Le Conseil national des greffiers des tribunaux de commerce et INFOGREFFE n'ont pas montré d'hostilité à la mise en oeuvre de ces fonctionnalités lors des échanges que nous avons eus avec eux. Des travaux ont ainsi été engagés entre le secrétariat général du ministère de la justice et la direction des services judiciaires avec l'appui de la DGFiP, afin de déterminer dans quelles conditions cette réforme peut être mise en oeuvre au regard notamment des règles comptables, puisqu'INFOGREFFE ne peut percevoir les sommes versées par les entreprises au greffe public, pour le compte de l'État.

Une expertise est en cours afin de déterminer les conditions dans lesquels un agent habilité à encaisser des recettes de l'État pourrait être désigné dans ce cadre. Il y aura là deux hypothèses. Soit on crée une régie particulière, ce qui suppose que le système d'information de facturation et de paiement en ligne d'INFOGREFFE doit permettre d'identifier les factures afférentes à des prestations de l'État et de renvoyer la recette afférente sur le compte du régisseur. Soit on habilite une personne privée à détenir et à manipuler des fonds de l'État, solution dérogatoire au droit commun et qui supposerait donc de revenir devant le Parlement pour que soit adoptée une disposition législative spécifique.

Bref, la mise en oeuvre de cette disposition est en voie d'achèvement, même si, vous l'avez compris, nous n'y sommes pas encore tout à fait.

Pour être complet, je veux maintenant aborder la question de la reprise des stocks. Les dossiers restant en attente de traitement au moment du transfert doivent entrer dans le périmètre de la délégation aux CCI. Cette reprise est par ailleurs imposée en ce que le logiciel ALINEA ne comporte qu'une base unique par RCS qui ne peut être scindée pour des raisons de sécurité des données enregistrées. Le ministère, et notamment la direction des services judiciaires, a mis en place un plan d'action, qui a produit de bons résultats puisque l'évolution des stocks est très positive pour l'ensemble des RCS à l'exception de Cayenne.
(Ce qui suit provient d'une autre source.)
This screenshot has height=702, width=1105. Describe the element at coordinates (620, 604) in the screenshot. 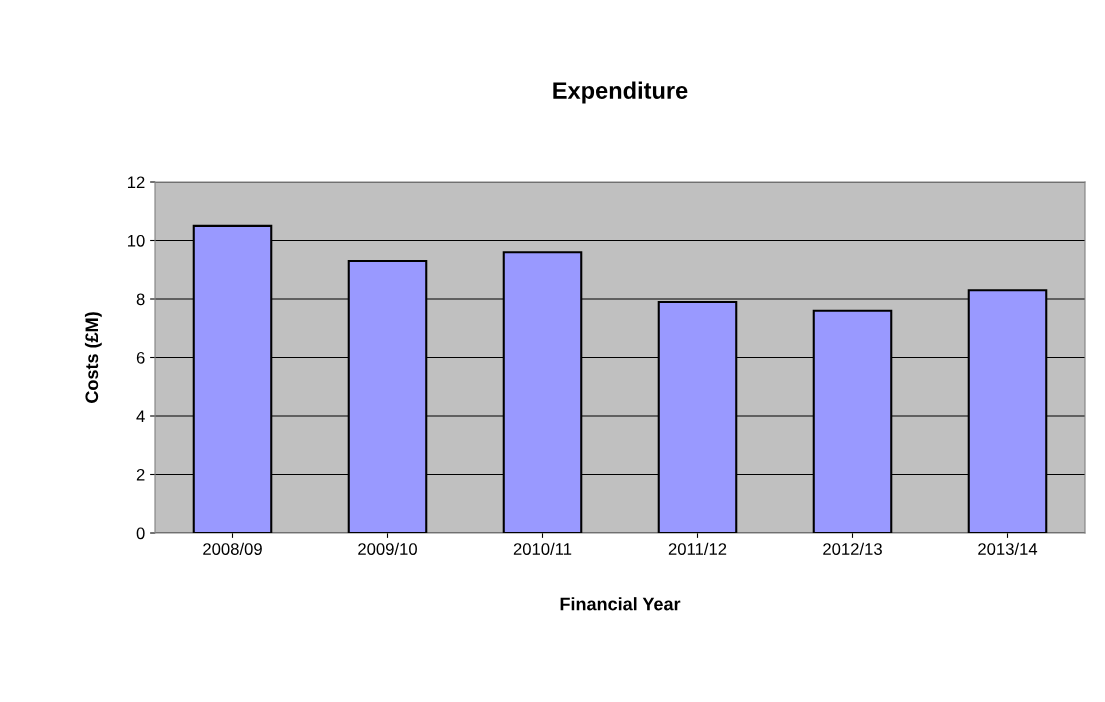

I see `x-axis-title: Financial Year` at that location.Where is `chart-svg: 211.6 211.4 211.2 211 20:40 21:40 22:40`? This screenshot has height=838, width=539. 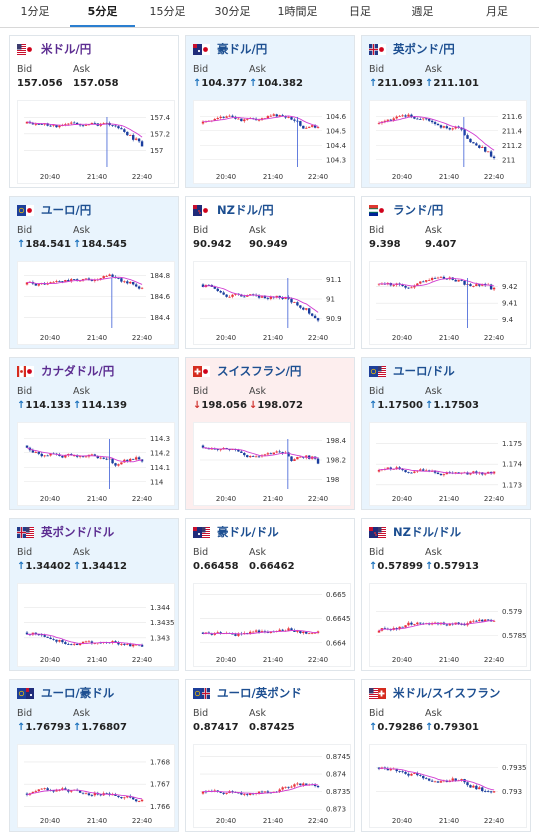
chart-svg: 211.6 211.4 211.2 211 20:40 21:40 22:40 is located at coordinates (450, 147). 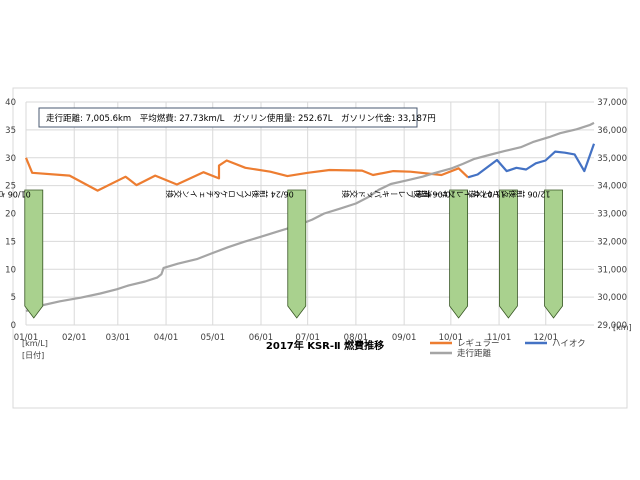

Ainsi, la situation très dégradée des RCS outre-mer qui avait en partie justifiée la disposition de l'article 60 visant à déléguer leur gestion aux chambres de commerce et d'industrie, est aujourd'hui bien plus satisfaisante qu'à l'époque, en particulier pour les délivrances de Kbis mais aussi pour les délais d'immatriculation, dont les moins favorables n'excèdent pas deux mois et sont souvent réduits à quelques jours.

Dès lors, le temps nécessaire à la résolution des difficultés rencontrées pour mettre en oeuvre la loi n'a pas d'effet négatif sur l'économie locale et sur la vie des entreprises.

Enfin, une action spécifique a été mise en place pour la Guyane compte tenu des difficultés rencontrées par ce RCS. Une convention signée avec le Conseil national des greffiers des tribunaux de commerce a institué une mission de soutien et de formation par deux greffiers privés. Cette mission doit se dérouler sur site à compter du 20 juin prochain.

Pour répondre à la question de M. Patrick Hetzel sur le droit local et sur la postulation, le sénateur Bigot et mon cabinet rencontrent le 8 juin prochain le bâtonnier de Strasbourg pour discuter de cette question. De mon point de vue, il n'y a aucune raison pour que la situation actuelle évolue.